▸ **Excerpt**:
=-=-=
West Norwood is one of those districts of London that you need a sat nav to find. Nobody really knows where it is, although it is in the main catchment area for the BRIT School. It’s actually between Streatham and Dulwich in SE27. Soon after Penny and Adele moved to the area, there was some amusing banter in the newspapers about local residents pretending that they lived in Dulwich Village, less than a ten-minute walk away. Nothing could be further from the truth. All over London, million-pound neighbourhoods stand shoulder to shoulder with impoverished streets and bleak estates. Nowhere is this more starkly evident than in this enclave of south-east London.
Tom Utley of the Daily Mail, who has lived there for many years, described West Norwood as reeking of ‘failure and frustrated hopes’. He continued, ‘Everything about the place – its uneven pavements, carved up by the cable-television companies, its net curtains, peeling paintwork, weed-infested gardens and its whiffy kebab shops – is shabby and suburban.’
Penny first found a flat in a building containing four apartments in Chestnut Road, one of the streets of large detached houses off the Norwood Road. These were the streets that appealed to young couples with growing families who had aspirations for something better. One attraction of their new neighbourhood was that they were close to the overground station and it was easy for Adele to commute to school.
They stayed only a few months before Penny found a larger flat above the Co-op on the main road. It wasn’t exactly a step up. The security guard at the store told women in the neighbourhood to take care at night because the area was a ‘war zone’. He wasn’t exaggerating.
The gangs would drift down to the main road from the notorious York Road estate to deal and take drugs outside the Texaco petrol station next to Adele’s building. On any given day, a local shopkeeper might be the subject of ‘steaming’, when one of the gangs would rush into a shop, stripping it of everything they could lay their hands on.
The seedier side of the neighbourhood was represented by a ‘massage parlour’ close to the railway station. Always there was the undercurrent of violence and menace. In one grisly incident that became the subject of local legend, someone was stabbed to death in a fast-food restaurant and his body left in the freezer.
On any given morning, commuters waiting on platform 1 at the overground station in West Norwood would see a young teenager in a Goth studded collar and parachute pants giving her full concentration to heat magazine or the latest edition of i-D, the style bible for modern youth culture. It was Adele on her half-hour commute to school.
=-=-=
▸ **Given data**:

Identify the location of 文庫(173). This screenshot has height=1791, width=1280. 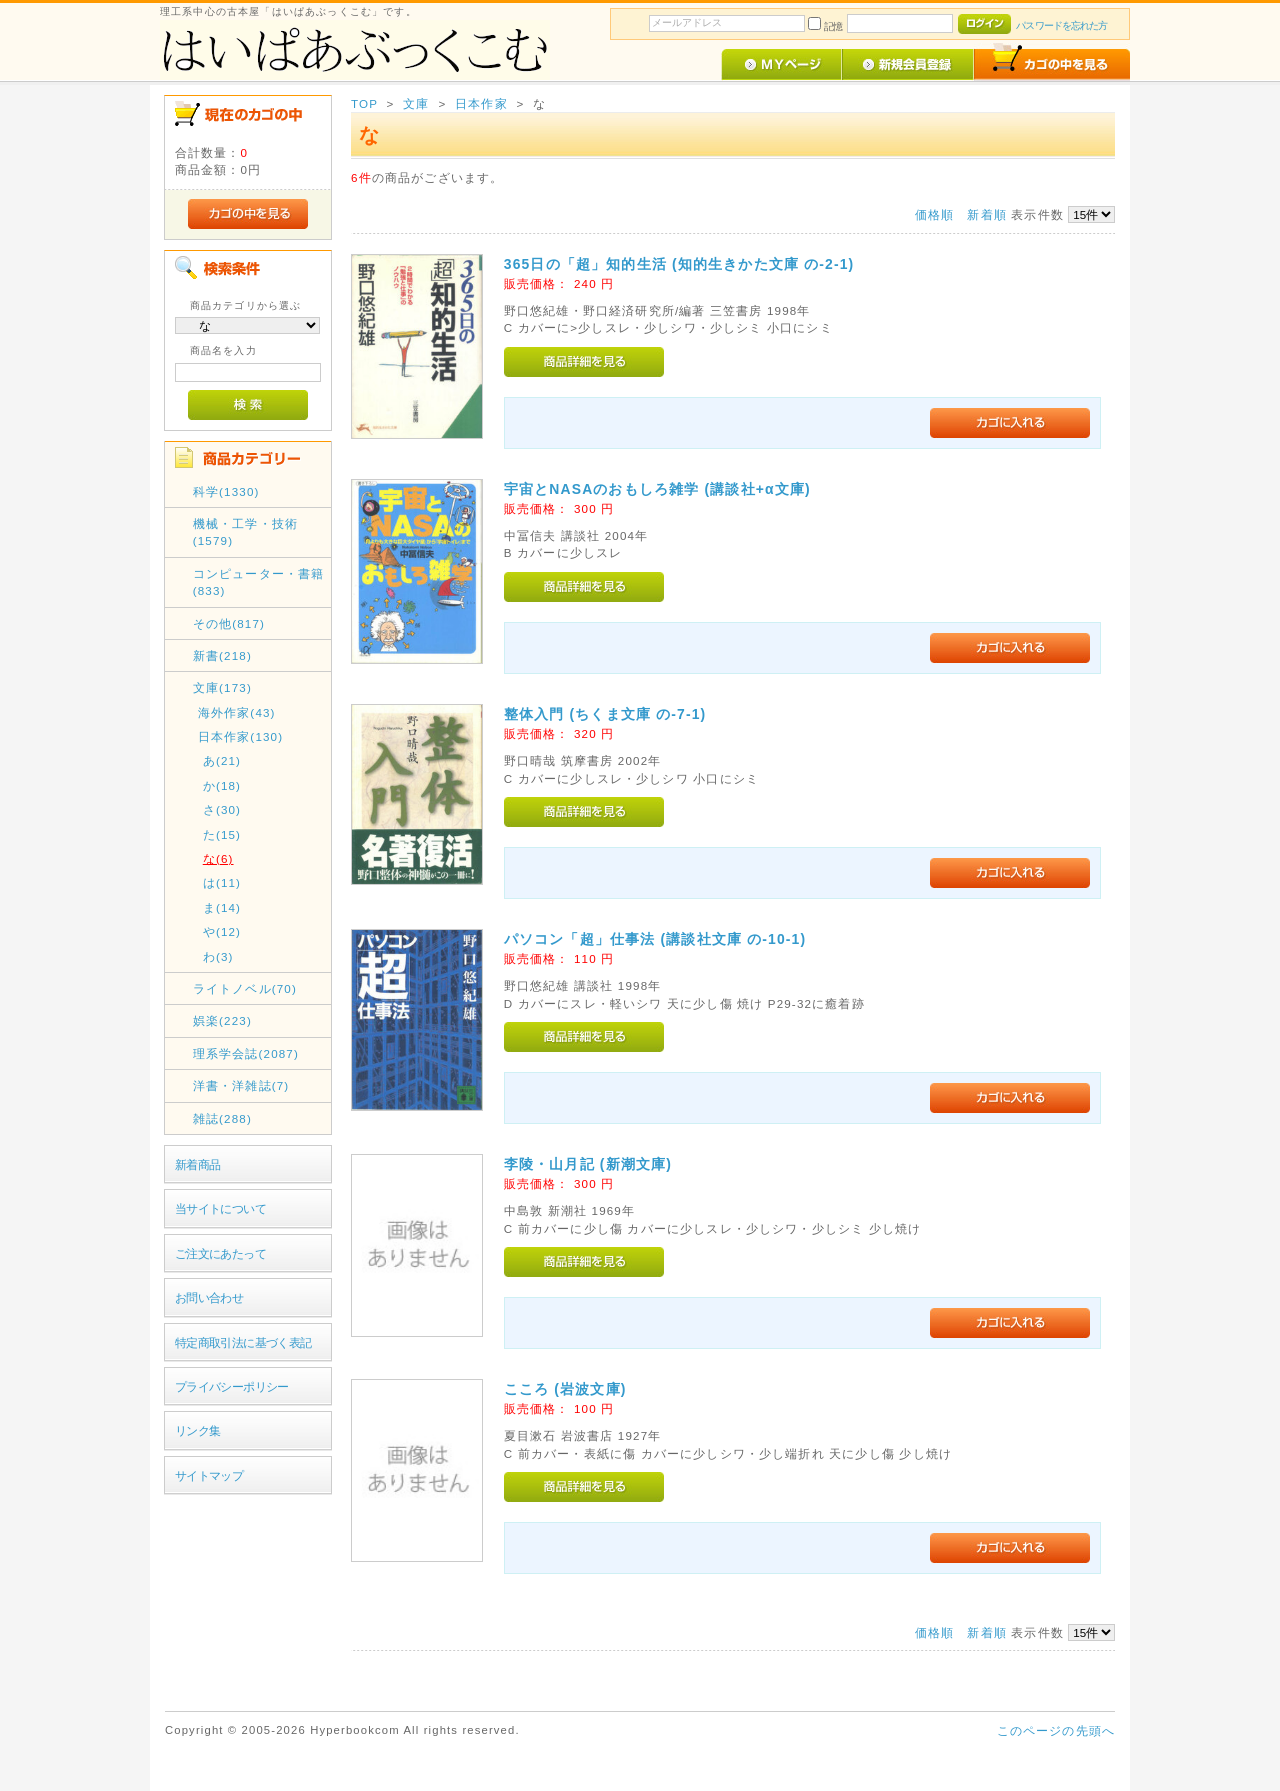
(222, 687).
=-=-=
▸ **Required tasks**:
#1 Quote the West Norwood excerpt word for word, starting at "They stayed only" and ending at "their hands on.".
#2 According to the West Norwood excerpt, where did Penny first find a flat?
#3 Carry on writing the West Norwood excerpt from the point where it stops.

▸ **Outputs by task**:
#1
They stayed only a few months before Penny found a larger flat above the Co-op on the main road. It wasn’t exactly a step up. The security guard at the store told women in the neighbourhood to take care at night because the area was a ‘war zone’. He wasn’t exaggerating.
The gangs would drift down to the main road from the notorious York Road estate to deal and take drugs outside the Texaco petrol station next to Adele’s building. On any given day, a local shopkeeper might be the subject of ‘steaming’, when one of the gangs would rush into a shop, stripping it of everything they could lay their hands on.

#2 In a building containing four apartments in Chestnut Road.

#3
You wouldn’t see her every morning. In the aftermath of her unhappy time at her first high school, she still had trouble getting out of bed. Gradually, the BRIT School and, most importantly, the other students won her round. She explained, ‘Whereas before I was going to a school with bums and kids that were rude and wanted to grow up and mug people, it was really inspiring to wake up every day to go to school with kids that actually wanted to be productive at something and wanted to be somebody.’
Her favourite day of the week was Thursday, when five solid hours were dedicated to music. At the BRIT School, it wasn’t simply a case of there being no fees: all the equipment, the musical instruments and the rehearsal rooms were free as well. So when classes were over for the day, it meant personal time to get on with projects and practice.
Liz Penney noticed Adele’s commitment right from the start. Liz was forever passing her in the corridor ‘working by herself, writing lyrics, picking up her guitar and learning to accompany herself’.
Simon had bought her a ‘really nice’ Simon & Patrick acoustic guitar. Hand-crafted at the Godin factory in Quebec, Canada, it was a superior instrument. Pete Townshend, one of the greatest of all pop guitarists, strummed a few chords when she let him try it a few years later. ‘It’s a beautiful guitar,’ he told her.
She wasn’t sorry to give up the clarinet, and for a while took up the saxophone, which she found easy to play. She enjoyed belting out a tune and would take it home to practice. Her next-door neighbour, who happened to be a singer, was impressed when she heard Adele rehearsing.
Shingai Shoniwa, by coincidence, was a former BRIT School pupil. She had studied theatre, but switched to music when she joined forces with another student, guitarist Dan Smith. Together they formed a band called Noisettes. They built up an enthusiastic live following before landing a record deal in 2005 and finally releasing their first album two years later. They had a chart breakthrough in 2009, when the single ‘Don’t Upset the Rhythm (Go Baby Go)’ reached number two.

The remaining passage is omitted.